**Records for the exercise**

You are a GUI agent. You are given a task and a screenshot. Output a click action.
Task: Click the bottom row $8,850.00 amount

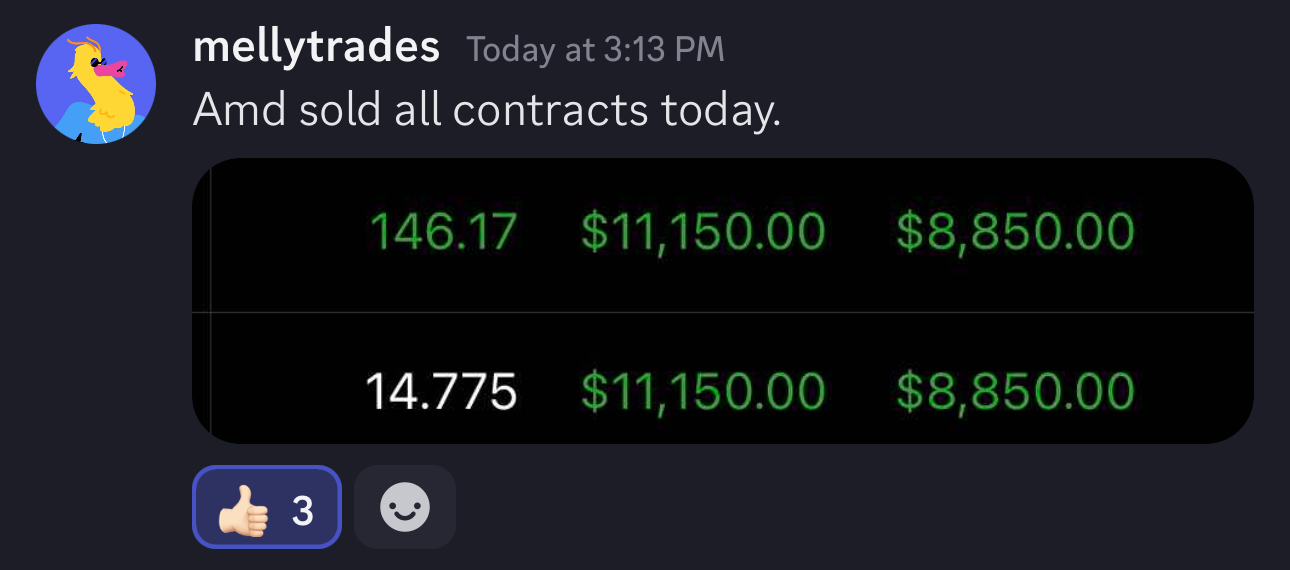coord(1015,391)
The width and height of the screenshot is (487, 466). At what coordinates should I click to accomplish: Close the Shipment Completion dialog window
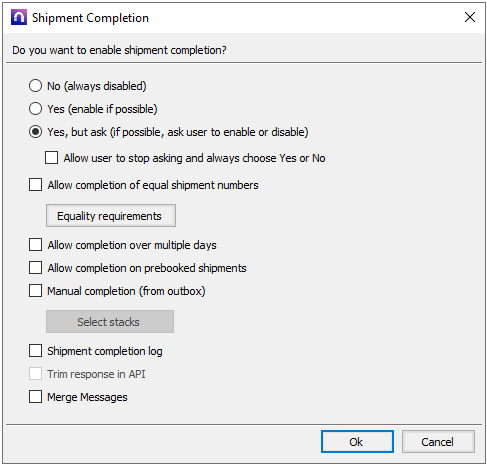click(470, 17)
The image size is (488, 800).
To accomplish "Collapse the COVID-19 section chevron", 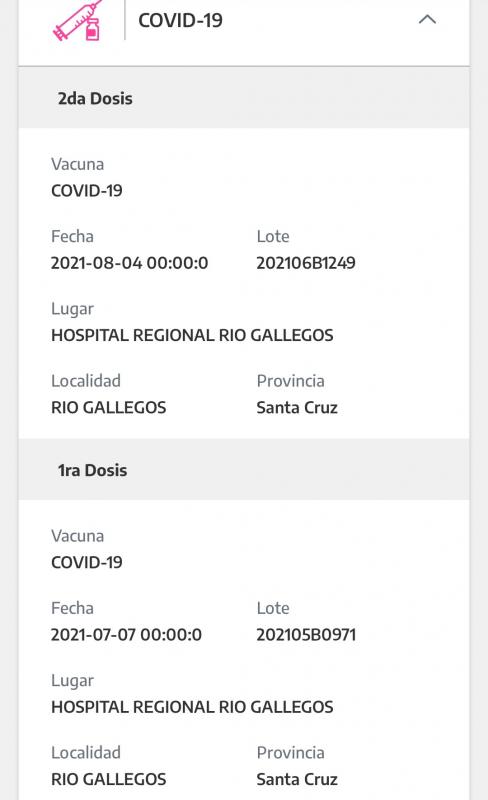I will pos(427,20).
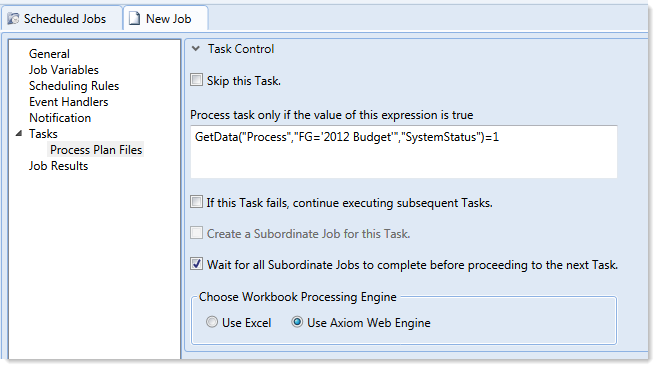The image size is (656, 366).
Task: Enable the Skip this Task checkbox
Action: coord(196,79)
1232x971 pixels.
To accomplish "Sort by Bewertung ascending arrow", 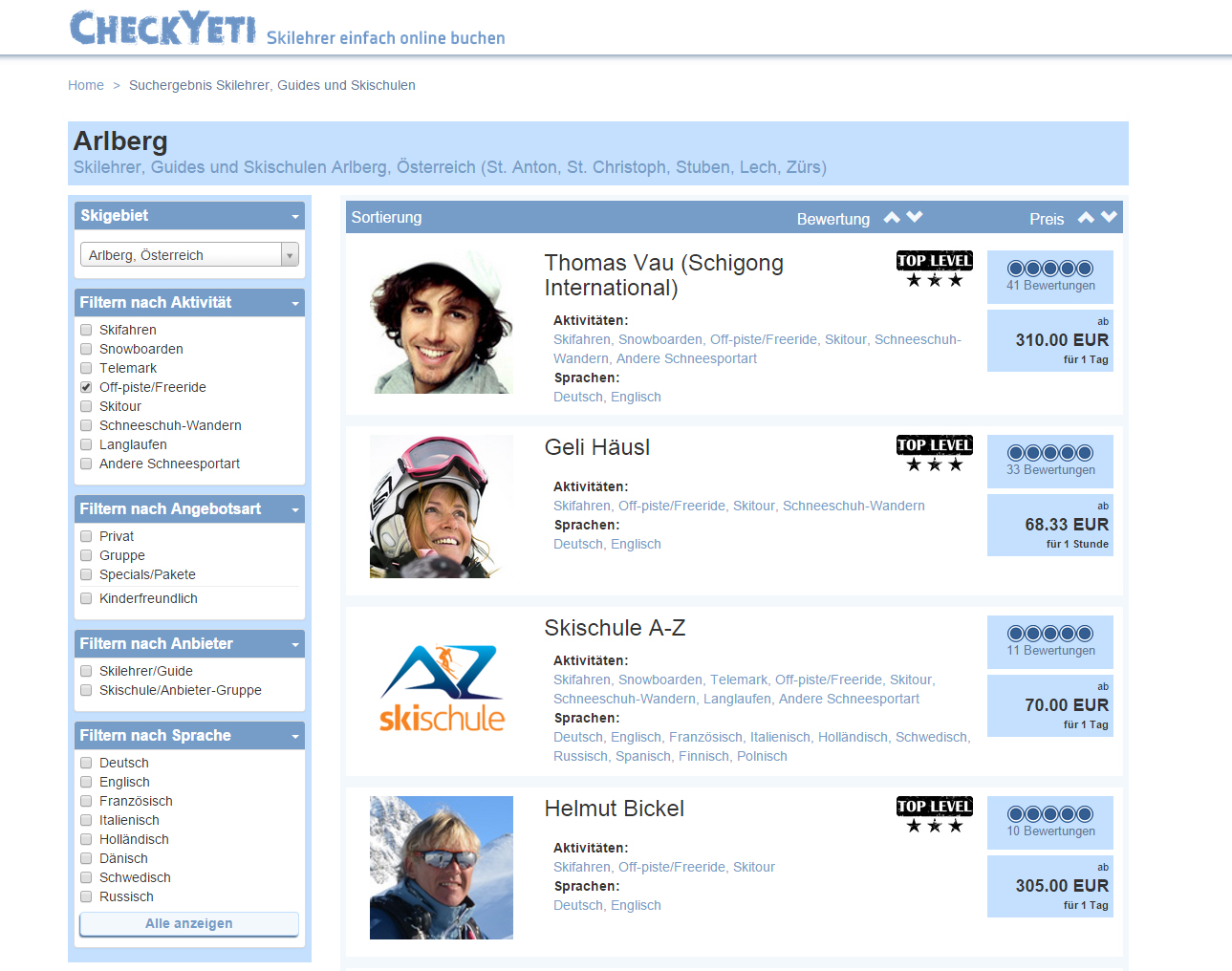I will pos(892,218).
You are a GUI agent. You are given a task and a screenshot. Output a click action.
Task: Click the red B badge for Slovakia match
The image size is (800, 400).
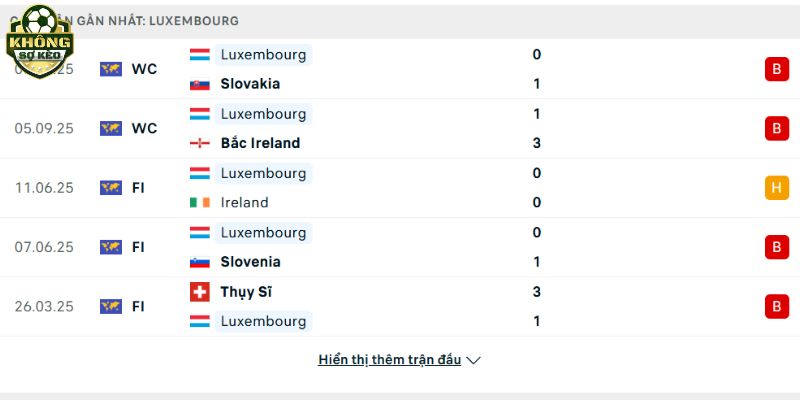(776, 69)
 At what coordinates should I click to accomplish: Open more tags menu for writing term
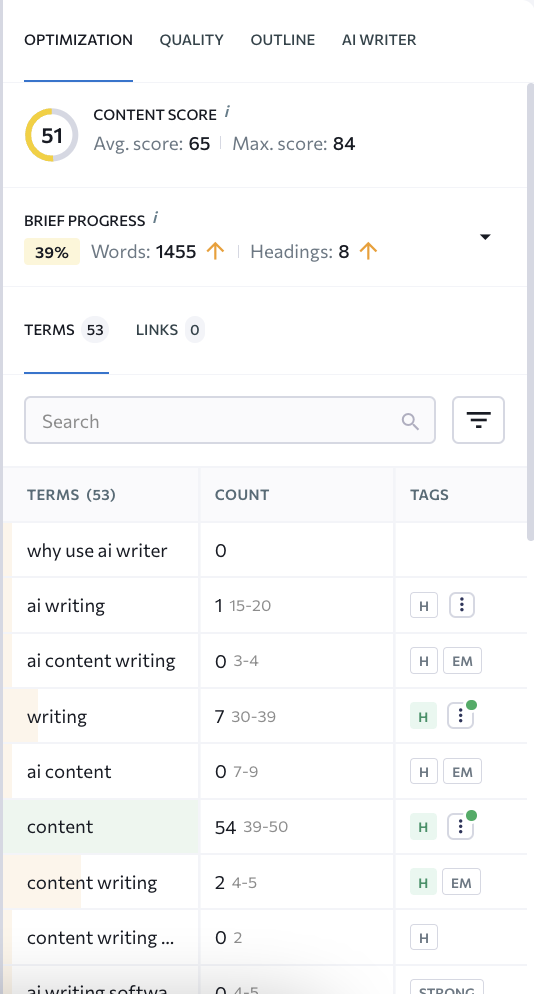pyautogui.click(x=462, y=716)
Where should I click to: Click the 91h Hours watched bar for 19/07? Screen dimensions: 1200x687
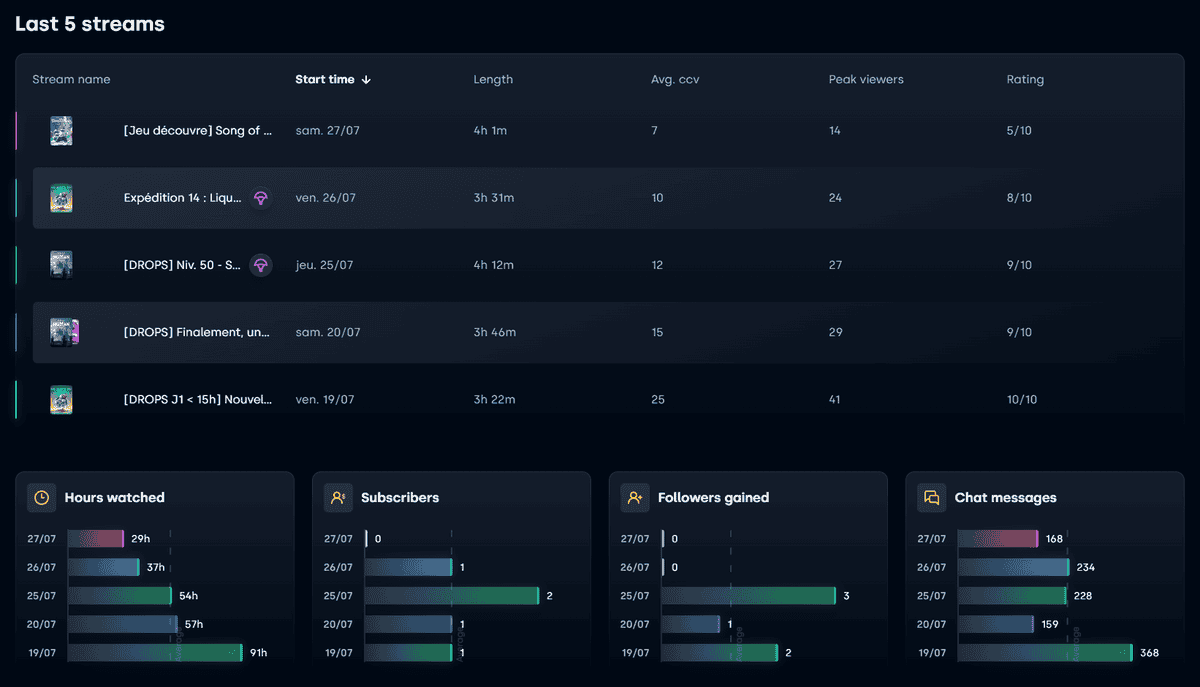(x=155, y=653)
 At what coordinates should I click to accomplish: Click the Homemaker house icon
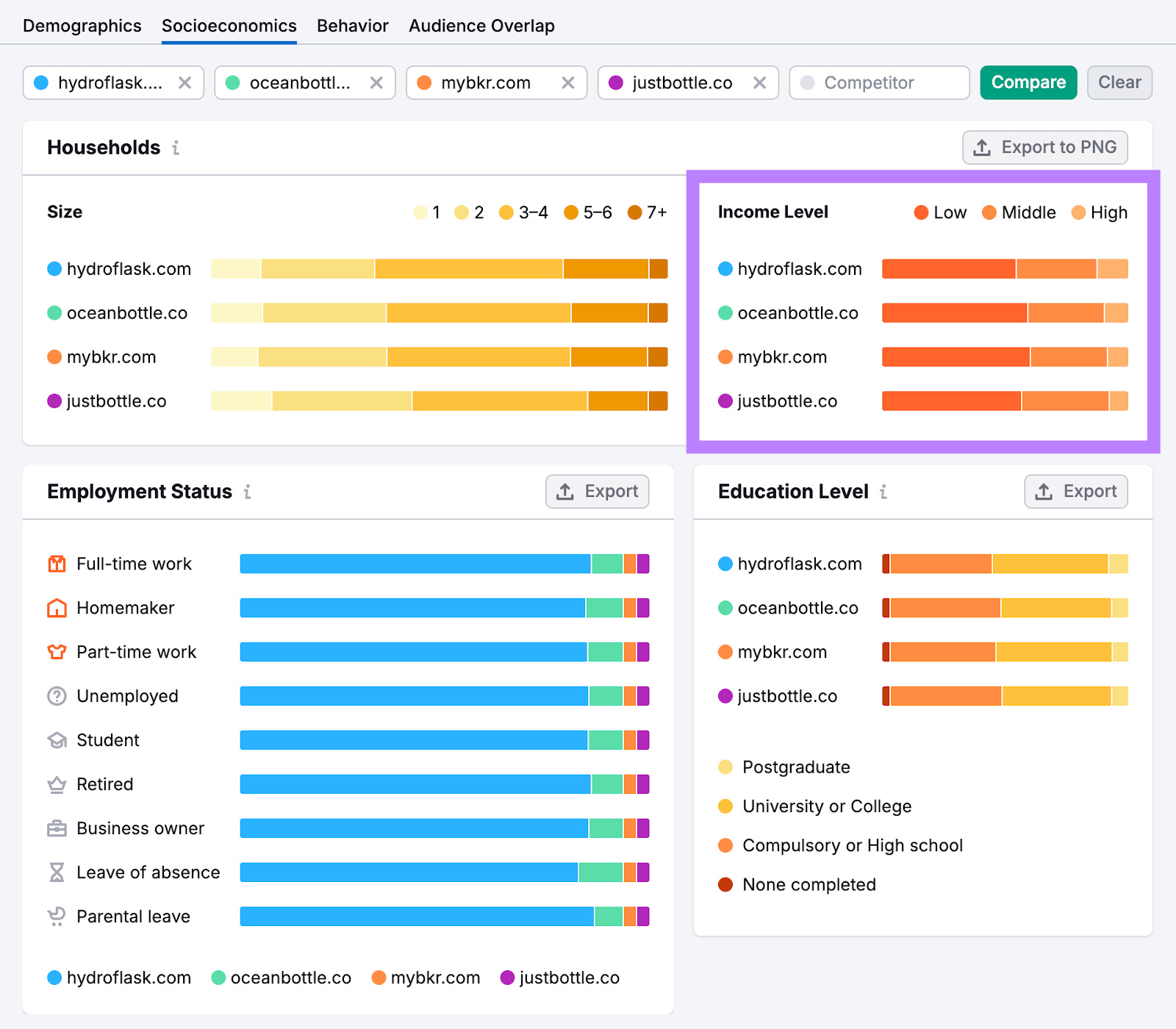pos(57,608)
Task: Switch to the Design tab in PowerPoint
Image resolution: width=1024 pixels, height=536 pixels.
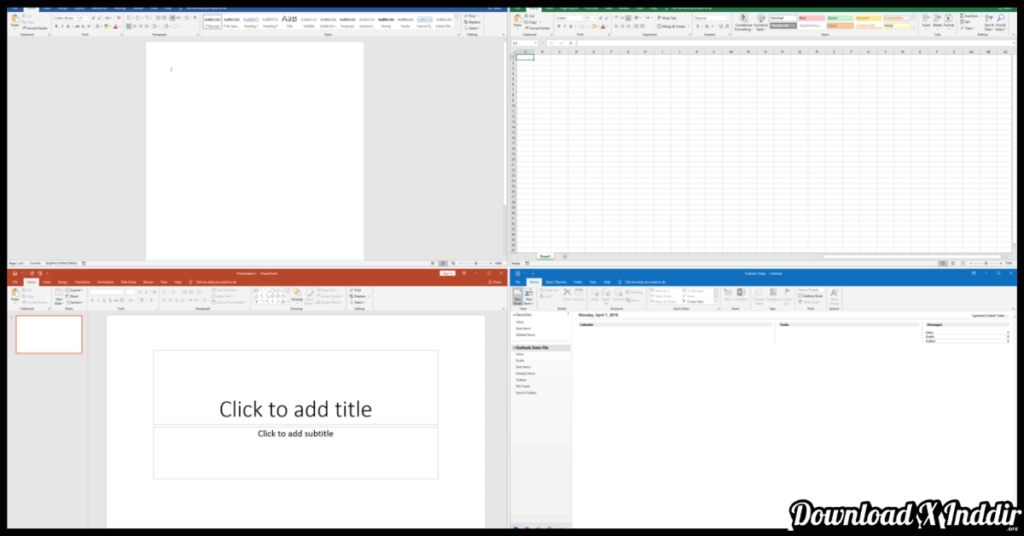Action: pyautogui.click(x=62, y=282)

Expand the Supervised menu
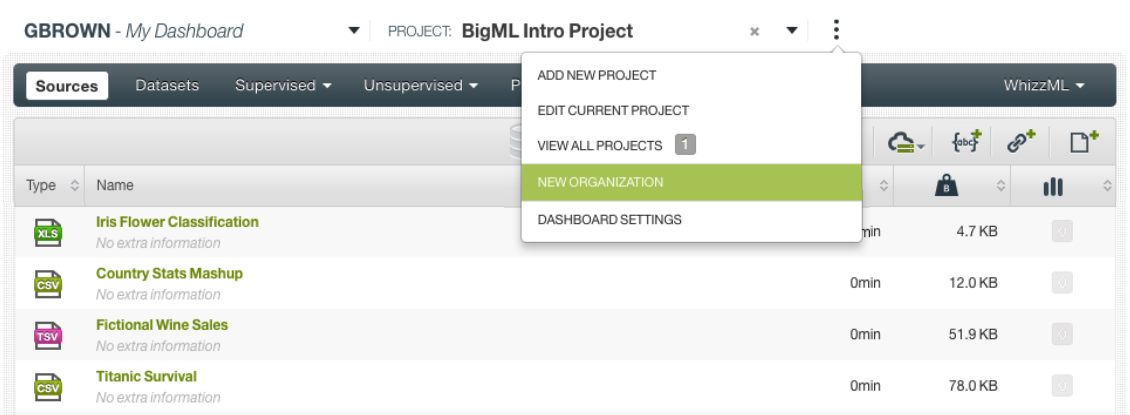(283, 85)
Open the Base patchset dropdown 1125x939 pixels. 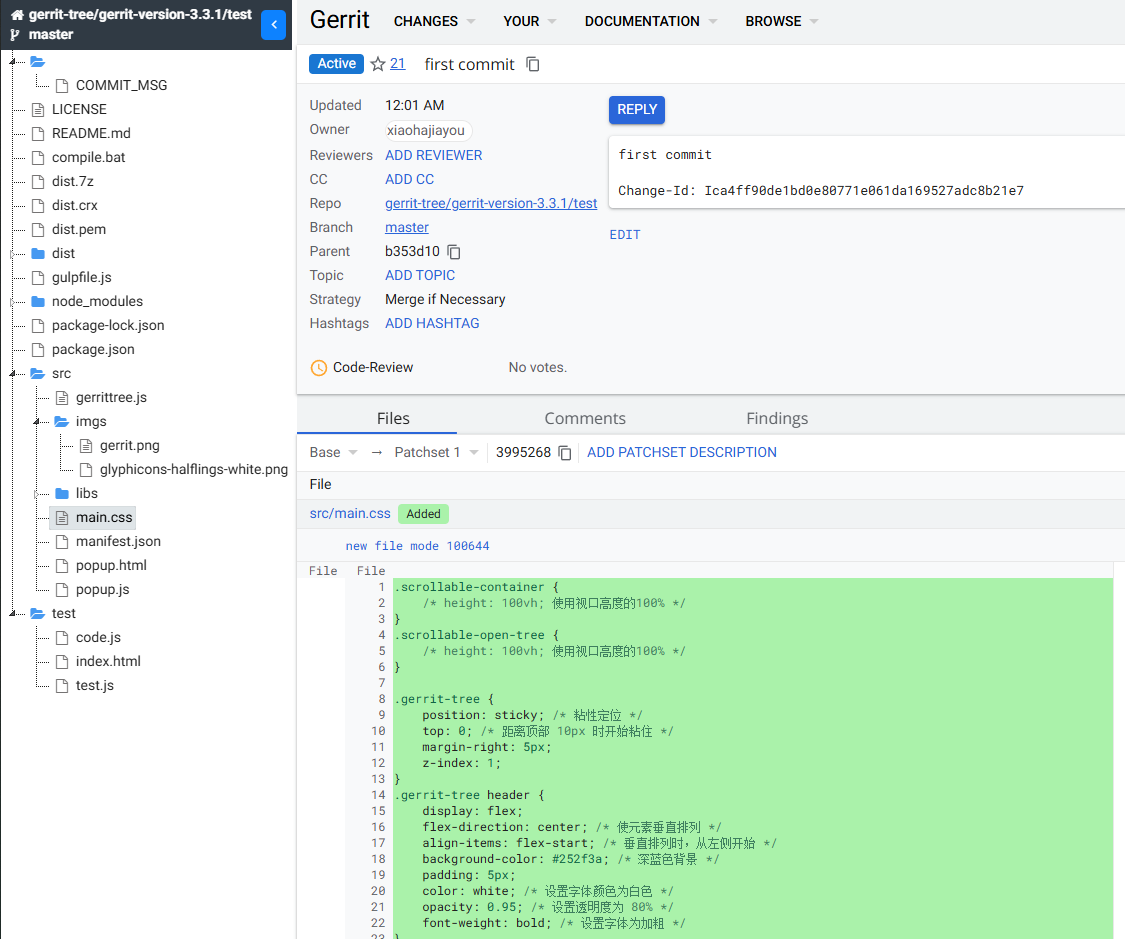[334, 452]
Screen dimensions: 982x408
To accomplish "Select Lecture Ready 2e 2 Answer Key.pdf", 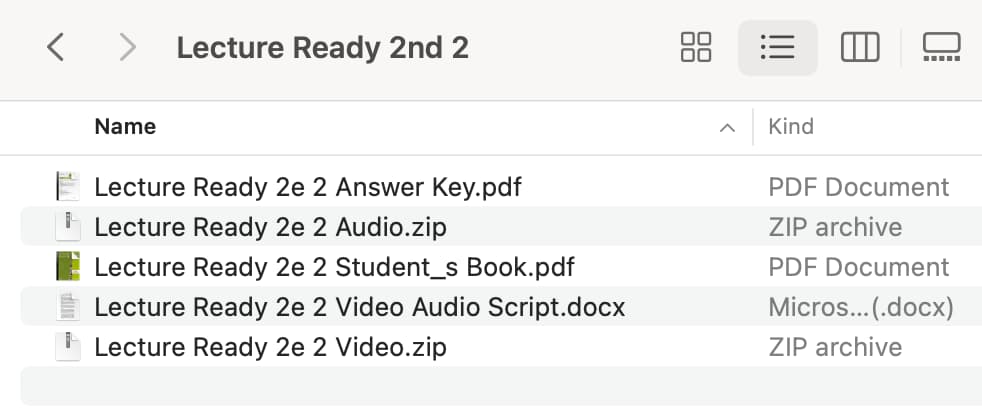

**What the task asks**
Only lines go in the copy, not pictures. Transcribe exactly from the start of the listing through the line containing "The image size is (488, 800).".

**Response to this task**
You are a GUI agent. You are given a task and a screenshot. Output a click action.
Task: Click the bottom row $8,850.00 amount

coord(1015,391)
The width and height of the screenshot is (487, 466). At what coordinates should I click to accomplish: Close the Shipment Completion dialog window
click(470, 17)
The image size is (488, 800).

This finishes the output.